Small Savings Schemes in India
Post office deposits (Post Office Deposits)
This includes Post Office Time Deposits, Post Office Savings Accounts, Post Office Recurring Deposits and Post Office Monthly Income Scheme (POMIS) etc.
Savings certificate (Savings Certificates)
– Under this, National Savings Certificate, PPF, SCSS, KVP and Sukanya Samriddhi Account etc. are included.
Why small savings schemes are needed?
- Small savings schemes help in meeting the social objectives of the government. Schemes like PPF, Senior Citizen Savings Scheme and Sukanya Samriddhi Yojana have been launched for the convenience and prosperity of girls and senior citizens in India.
- The government offers a higher rate of interest on small savings schemes than bank fixed deposits.
- It is an excellent investment option for low income people in India. It helps in securing the future of low income people.
- It is also an excellent means of saving taxes. PPE and EPF provide EEE tax benefit. On investing in many of these investment options, you can avail tax benefits of up to Rs 1.5 lakh per year under Section 80C of the Income Tax Act.
- Compared to other investment options, these are very safe and they also provide assured returns and the risk is minimal.
How to calculate the interest rates of small savings schemes?
The interest rates of small savings schemes are revised every quarter. These depend on the government bond yield in the previous quarter. A government bond yield is the interest the government pays to borrow money. The 10-year bond yield in January 2020 was 6.5%. The rates of small savings schemes are based on the suggestions of Shyamala Gopinath Committee. The interest rates of various small savings schemes are 25–100 bps higher than the government bond yield of the same maturity. In simple words, their rates are determined on the basis of government bond sales and market fluctuations.
Small Savings Schemes Interest Rates
There is no change in the interest rates of small savings schemes like PPF, NSC and others for the January-March 2020 quarter.

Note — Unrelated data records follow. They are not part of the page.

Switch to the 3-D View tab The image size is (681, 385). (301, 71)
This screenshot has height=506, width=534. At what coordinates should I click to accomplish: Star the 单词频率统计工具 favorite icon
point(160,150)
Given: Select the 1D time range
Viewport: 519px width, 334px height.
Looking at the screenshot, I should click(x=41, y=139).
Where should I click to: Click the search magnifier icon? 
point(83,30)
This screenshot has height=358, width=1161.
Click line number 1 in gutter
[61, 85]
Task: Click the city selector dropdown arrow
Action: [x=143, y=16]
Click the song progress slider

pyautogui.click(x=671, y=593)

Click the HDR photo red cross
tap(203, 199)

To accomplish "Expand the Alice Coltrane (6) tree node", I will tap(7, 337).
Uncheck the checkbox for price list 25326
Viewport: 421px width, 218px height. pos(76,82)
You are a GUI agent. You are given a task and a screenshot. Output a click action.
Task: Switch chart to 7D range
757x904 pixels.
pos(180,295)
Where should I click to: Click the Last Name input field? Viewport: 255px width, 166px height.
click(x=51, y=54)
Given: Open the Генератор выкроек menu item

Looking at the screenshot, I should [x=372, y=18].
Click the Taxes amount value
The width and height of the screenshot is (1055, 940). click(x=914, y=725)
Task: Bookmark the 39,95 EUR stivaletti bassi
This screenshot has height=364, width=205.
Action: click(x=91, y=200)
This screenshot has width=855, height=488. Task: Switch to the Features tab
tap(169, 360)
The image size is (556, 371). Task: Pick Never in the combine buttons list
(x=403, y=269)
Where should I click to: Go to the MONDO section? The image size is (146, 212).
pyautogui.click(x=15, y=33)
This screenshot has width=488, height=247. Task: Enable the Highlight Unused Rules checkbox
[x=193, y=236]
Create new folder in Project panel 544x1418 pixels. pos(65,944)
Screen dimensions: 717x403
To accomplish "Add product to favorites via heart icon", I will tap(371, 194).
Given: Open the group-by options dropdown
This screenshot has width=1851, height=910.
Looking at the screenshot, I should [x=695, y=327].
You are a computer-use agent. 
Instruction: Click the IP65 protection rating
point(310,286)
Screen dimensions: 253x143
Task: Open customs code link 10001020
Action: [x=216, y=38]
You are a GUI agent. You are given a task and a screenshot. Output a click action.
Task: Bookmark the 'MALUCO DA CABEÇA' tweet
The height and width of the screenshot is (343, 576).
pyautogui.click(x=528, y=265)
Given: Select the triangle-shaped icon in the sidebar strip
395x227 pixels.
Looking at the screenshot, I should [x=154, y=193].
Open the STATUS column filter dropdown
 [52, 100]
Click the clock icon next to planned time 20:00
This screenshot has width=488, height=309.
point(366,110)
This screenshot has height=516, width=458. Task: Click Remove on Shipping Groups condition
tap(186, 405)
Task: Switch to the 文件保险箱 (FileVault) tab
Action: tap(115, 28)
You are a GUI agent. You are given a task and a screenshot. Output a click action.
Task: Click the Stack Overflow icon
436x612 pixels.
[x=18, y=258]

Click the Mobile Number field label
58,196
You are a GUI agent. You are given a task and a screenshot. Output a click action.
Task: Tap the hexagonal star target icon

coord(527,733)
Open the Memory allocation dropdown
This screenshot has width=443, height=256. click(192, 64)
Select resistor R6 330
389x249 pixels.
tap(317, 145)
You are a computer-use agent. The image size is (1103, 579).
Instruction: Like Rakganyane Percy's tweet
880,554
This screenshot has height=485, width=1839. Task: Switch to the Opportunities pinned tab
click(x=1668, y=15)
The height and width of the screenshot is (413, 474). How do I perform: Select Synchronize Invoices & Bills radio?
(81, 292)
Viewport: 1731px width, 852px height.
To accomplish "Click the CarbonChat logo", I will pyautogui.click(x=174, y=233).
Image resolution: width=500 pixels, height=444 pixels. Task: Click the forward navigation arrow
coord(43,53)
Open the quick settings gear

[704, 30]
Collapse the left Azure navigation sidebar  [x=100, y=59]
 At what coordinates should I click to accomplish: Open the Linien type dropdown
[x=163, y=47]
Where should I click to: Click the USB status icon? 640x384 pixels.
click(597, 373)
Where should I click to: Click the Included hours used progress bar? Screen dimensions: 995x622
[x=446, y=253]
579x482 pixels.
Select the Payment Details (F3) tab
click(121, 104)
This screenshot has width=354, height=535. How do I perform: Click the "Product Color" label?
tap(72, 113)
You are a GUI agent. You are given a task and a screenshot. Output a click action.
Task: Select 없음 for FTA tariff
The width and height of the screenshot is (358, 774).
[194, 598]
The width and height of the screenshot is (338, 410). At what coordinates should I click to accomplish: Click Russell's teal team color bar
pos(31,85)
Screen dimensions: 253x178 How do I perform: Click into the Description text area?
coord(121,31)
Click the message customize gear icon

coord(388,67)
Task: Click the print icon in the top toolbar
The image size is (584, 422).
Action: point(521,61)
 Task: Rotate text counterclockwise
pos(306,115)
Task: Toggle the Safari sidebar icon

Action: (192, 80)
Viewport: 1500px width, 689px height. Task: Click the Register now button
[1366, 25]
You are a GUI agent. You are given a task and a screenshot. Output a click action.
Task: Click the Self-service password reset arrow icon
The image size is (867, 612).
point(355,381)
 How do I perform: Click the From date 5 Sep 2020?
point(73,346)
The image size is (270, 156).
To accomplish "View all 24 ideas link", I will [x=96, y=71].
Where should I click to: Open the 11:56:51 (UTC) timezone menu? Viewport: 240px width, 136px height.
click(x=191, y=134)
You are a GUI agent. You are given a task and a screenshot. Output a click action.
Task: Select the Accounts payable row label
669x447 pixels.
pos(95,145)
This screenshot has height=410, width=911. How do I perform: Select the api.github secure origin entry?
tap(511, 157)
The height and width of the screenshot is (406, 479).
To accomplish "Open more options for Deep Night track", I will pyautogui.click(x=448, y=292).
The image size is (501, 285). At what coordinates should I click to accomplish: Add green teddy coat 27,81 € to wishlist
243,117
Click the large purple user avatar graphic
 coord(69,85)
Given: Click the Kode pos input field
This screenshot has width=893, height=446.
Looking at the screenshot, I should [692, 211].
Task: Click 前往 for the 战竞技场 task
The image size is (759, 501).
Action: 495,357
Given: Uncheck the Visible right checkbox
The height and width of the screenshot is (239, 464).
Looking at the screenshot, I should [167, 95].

|Small budget schemes||Rate of interest|
|Sukanya Samriddhi Account||8.4|
|One year time deposit||6.9|
|Two year time deposit||6.9|
|Three year time deposit||6.9|
|Five year time deposit||7.7|
|Five Year RD Account||7.2|
|Five Year Senior Citizen Scheme||8.6|
|Five year MIS account||7.6|
|Five Year NSC||7.9|
|Kisan Vikas Patra||7.6 (will mature in 113 months)|
Why it is good for investors to keep the rates of small savings schemes unchanged?
Bank FD rates have been falling in the last few months. RBI has cut the repo rate by 135 bps in 2019. Banks have also cut home loan rates and FD rates. Due to this, investors are attracted to small budget schemes. Small savings schemes are offering higher interest rates. Pensioners are facing difficulties due to the fall in FD rates. Pensioners have lost about Rs 5,845 every year due to falling interest rates. If you look at the SBI FD rates in August 2019, you will find that SBI’s one-year FD rates were 6.8% for ordinary citizens and 7.3% for senior citizens. If you look at SBI’s one-year FD rates in November, it was 6.25% and 6.75% respectively.
With a reduction of 55 bps in just 3 months, pensioners had no option but to save on small savings schemes. The government has kept the rates of small savings schemes unchanged for the January-March 2020 quarter, which is very good for senior citizens. The Reserve Bank of India had asked the government to change the interest rates of small savings schemes in line with market rates. If the Finance Ministry does not change the existing rates, the rates remain unchanged.